Yok Kızılçubuk değil! Soğanlı Dağları.. Ordan Eski Sarkamış’tan indim. Şimdi indim şoseye.. askeriyenin vinçleri canavar düdüğünü çalarak geliyor.. derken öküzler ürktü. Öküzler ürkünce dedim ki, kopa basayım da öküzlerin önüne gideyim, öküzleri durdurayım.. kopa basınca, hayvan pislemiş, ayağım kaydı.. tekerleğin önüne düştüm, araba, tekerlek üzerimden geçti.. evet.. gerisini hatırlamıyorum. Sonradan duyduğuma göre insanlar arabanın başına toplanmış, orda bizim.. neydi bizim komşunun adı.. onun da hayvanı kaybolmuş, onu arıyormuş.. efendim, tanıdık bizim komşu, tesadüf yani.. beni çıkarmış orda bekliyorlar ama sahip çıkan yok.
Cihatcığım, askeri araç orada beklemiş mi, gitmiş mi?

Cihatcığım, baban sana Oğlum dediği için mi ağlıyorsun?
Evet! Nasılsın oğlum? Benim babam halimi hatırımı soruyor!
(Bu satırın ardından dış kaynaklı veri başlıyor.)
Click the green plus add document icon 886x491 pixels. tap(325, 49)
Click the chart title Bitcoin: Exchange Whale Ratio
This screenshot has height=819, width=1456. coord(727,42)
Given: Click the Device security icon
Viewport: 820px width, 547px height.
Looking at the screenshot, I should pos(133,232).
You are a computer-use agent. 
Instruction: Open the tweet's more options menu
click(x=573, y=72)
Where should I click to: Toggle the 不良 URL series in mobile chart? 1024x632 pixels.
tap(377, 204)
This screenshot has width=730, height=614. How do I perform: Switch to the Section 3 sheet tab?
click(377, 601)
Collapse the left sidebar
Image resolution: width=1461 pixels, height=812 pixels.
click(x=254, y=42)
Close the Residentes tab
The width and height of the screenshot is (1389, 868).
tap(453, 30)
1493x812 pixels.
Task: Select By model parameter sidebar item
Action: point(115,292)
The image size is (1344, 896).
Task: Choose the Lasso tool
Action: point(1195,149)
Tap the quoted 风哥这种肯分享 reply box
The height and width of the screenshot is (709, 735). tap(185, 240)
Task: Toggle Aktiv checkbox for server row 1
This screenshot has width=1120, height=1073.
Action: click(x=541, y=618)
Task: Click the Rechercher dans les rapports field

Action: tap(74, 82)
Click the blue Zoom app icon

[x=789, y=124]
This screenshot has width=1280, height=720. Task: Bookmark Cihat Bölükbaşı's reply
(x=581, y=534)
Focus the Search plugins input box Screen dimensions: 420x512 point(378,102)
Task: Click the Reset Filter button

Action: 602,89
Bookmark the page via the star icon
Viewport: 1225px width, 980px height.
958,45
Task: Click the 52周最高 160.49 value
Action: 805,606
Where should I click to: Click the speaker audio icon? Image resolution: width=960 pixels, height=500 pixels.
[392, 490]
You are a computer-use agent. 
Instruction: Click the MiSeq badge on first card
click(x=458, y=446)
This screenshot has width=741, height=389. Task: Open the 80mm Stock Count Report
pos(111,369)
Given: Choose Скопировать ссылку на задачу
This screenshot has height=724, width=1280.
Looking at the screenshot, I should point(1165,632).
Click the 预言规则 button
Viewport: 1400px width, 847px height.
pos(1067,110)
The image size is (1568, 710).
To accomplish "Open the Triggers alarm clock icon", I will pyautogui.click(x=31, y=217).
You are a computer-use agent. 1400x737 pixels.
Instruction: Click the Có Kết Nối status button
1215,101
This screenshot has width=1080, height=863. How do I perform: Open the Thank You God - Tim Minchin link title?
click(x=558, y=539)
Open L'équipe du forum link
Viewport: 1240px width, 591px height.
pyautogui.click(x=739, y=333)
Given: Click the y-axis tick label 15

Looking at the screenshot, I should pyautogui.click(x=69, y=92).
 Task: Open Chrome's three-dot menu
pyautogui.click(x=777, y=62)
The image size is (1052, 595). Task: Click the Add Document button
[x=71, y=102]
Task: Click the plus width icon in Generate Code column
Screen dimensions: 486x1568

Yani o beni çok duygulandırdı, ağlamaya başladım. Şöyle, yaram berem umurumda değil, bacak tarafından geçmiş, hastane filan yok, doktor çağırma olayı filan yok, yani ne olacak Cihat ölse ne olacak, geride bilmem.. dokuzun biri gider sekiz tane kalır.
Bir yineleme yapalım! Uyandın! Annen ve baban başında!
Evet! Uyandım, gözlerimi açtım, baktım babam annem.. babam dedi ki 'nasılsın oğlum'? Bak şimdi gene duygulandım! Ben ağlamaya başladım. Evet!
Efsane adam Fettah Bey, baban da ağladı mı o sırada?
Yok! Babam ağlamadı. Artık kaç gün yattıysam iyileştim. Yaralar iyileşti. Sonra ben gene o eşyayı taşımaya devam ettim. Yok demek ki, başka kimse, Celal abim köyde.. arılar marılar onlara bakıyor. Gürbüz belki de Kırşehir de, Kemal abimin yanında o zaman. Şimdi buna benzer en az yaz boyu gittim geldim. Sonbahara kadar evi taşıdım.